Comment by filoleg
12 days ago
Fundamentally flawed analogy.
If we go further along with your analogy, then the government would make Jack Daniels (picked a random liquor brand, nothing against JD specifically) illegal, while still allowing consumption of all other liquors.
In reality, instead, the government didn’t make Jack Daniels illegal at all, but instead made drunk driving illegal.
Also, I am not sure how your argument about the scale or collectiveness of security threats makes any sense. You can swap “drunk driving” in your argument with literally any other crime (like “murder”), and it would make the same (little) amount of sense.

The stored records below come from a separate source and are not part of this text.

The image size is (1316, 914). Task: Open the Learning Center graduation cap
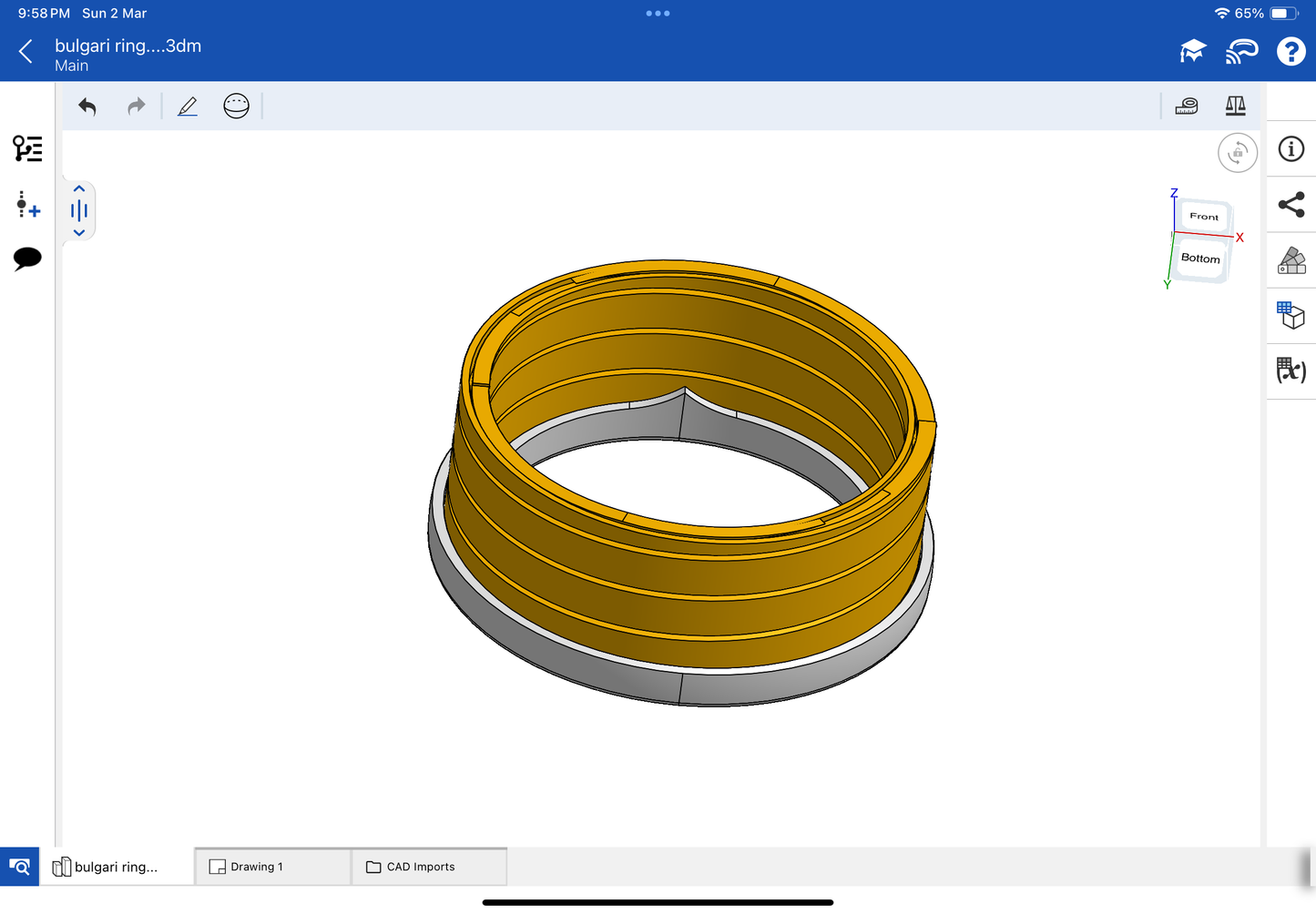[1192, 52]
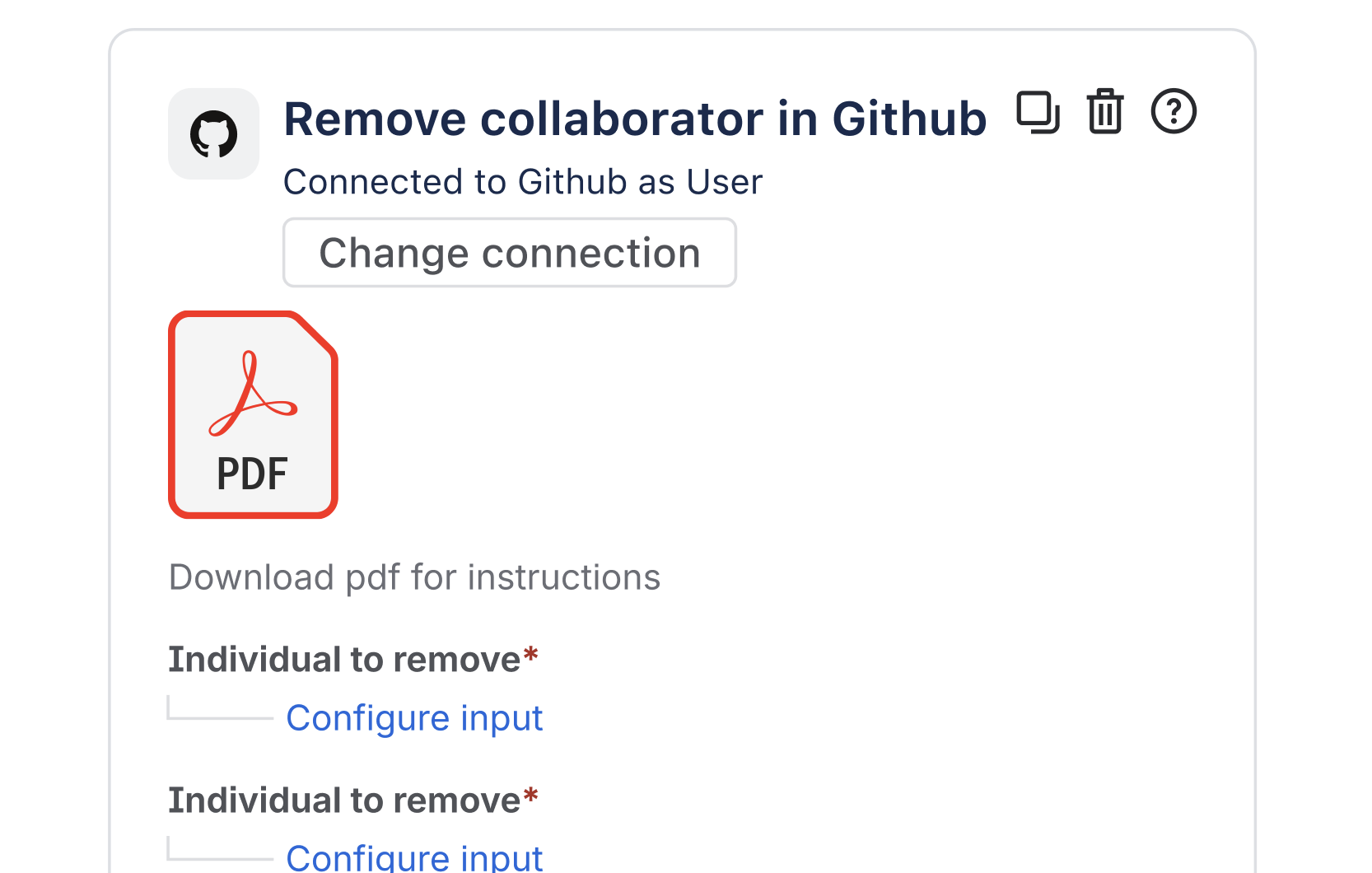The height and width of the screenshot is (873, 1372).
Task: Click the red Acrobat symbol on the PDF
Action: point(251,394)
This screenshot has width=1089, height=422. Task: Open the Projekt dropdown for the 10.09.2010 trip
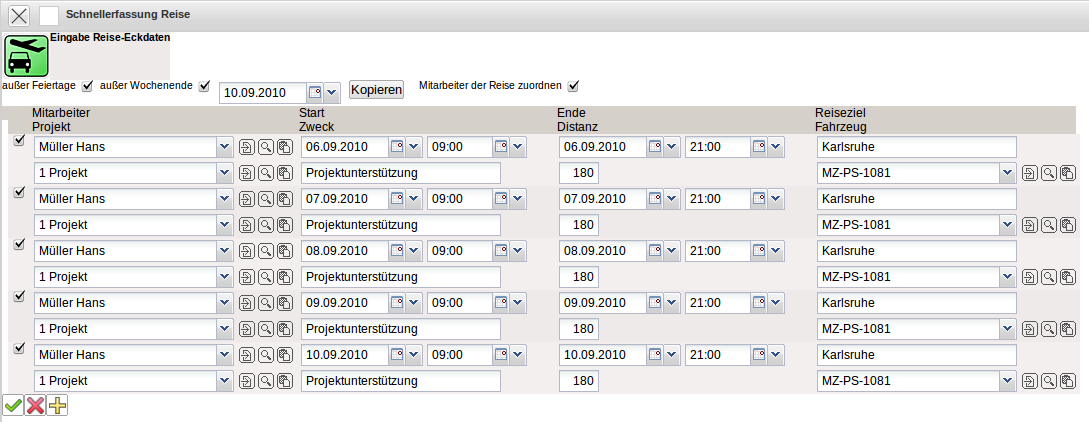[x=224, y=381]
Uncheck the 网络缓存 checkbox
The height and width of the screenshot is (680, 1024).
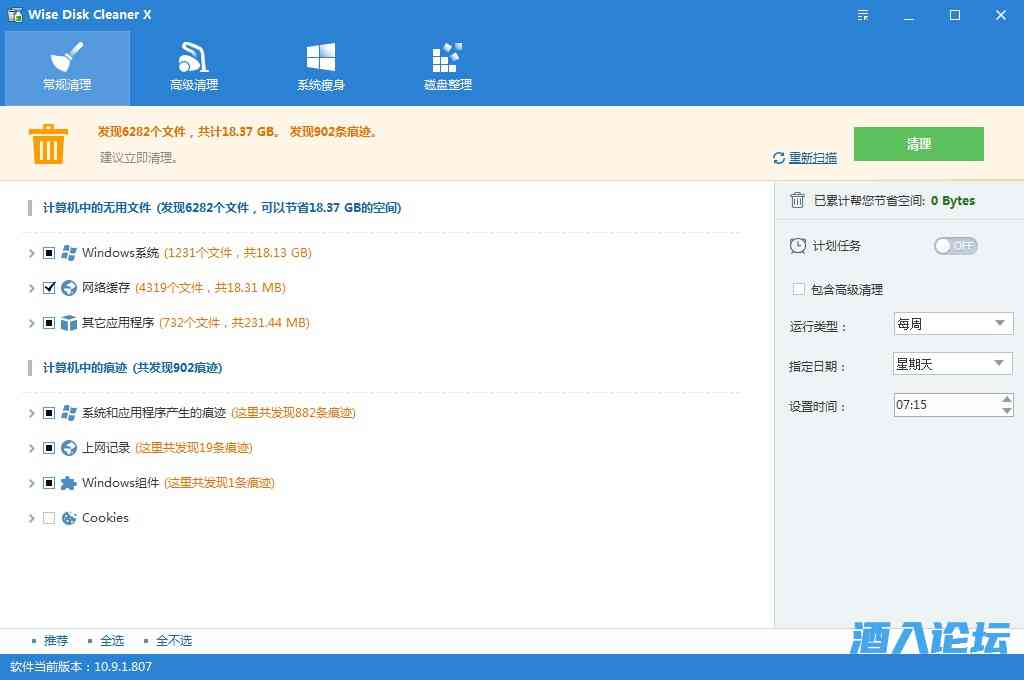coord(49,288)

> the government would make Jack Daniels (picked a random liquor brand, nothing against JD specifically) illegal, while still allowing consumption of all other liquors
…alcohol is licensed and regulated. Jack Daniels can be sold in a way moonshine cannot.
There are general alcohol regulations, but there are no laws that regulate Jack Daniels (as a manufacturer) specifically. Which is kind of the point I was originally making with that analogy.
JD is regulated using the same laws that regulate Jim Beam or Suntory whiskey or any other alcohol manufacturer (without going into the details of how different types of alcohol are regulated, e.g., beer vs wine vs whatever else, because it is orthogonal to the point). There is no dedicated “JD cannot do xyz, but all other whiskey manufacturers can” regulation.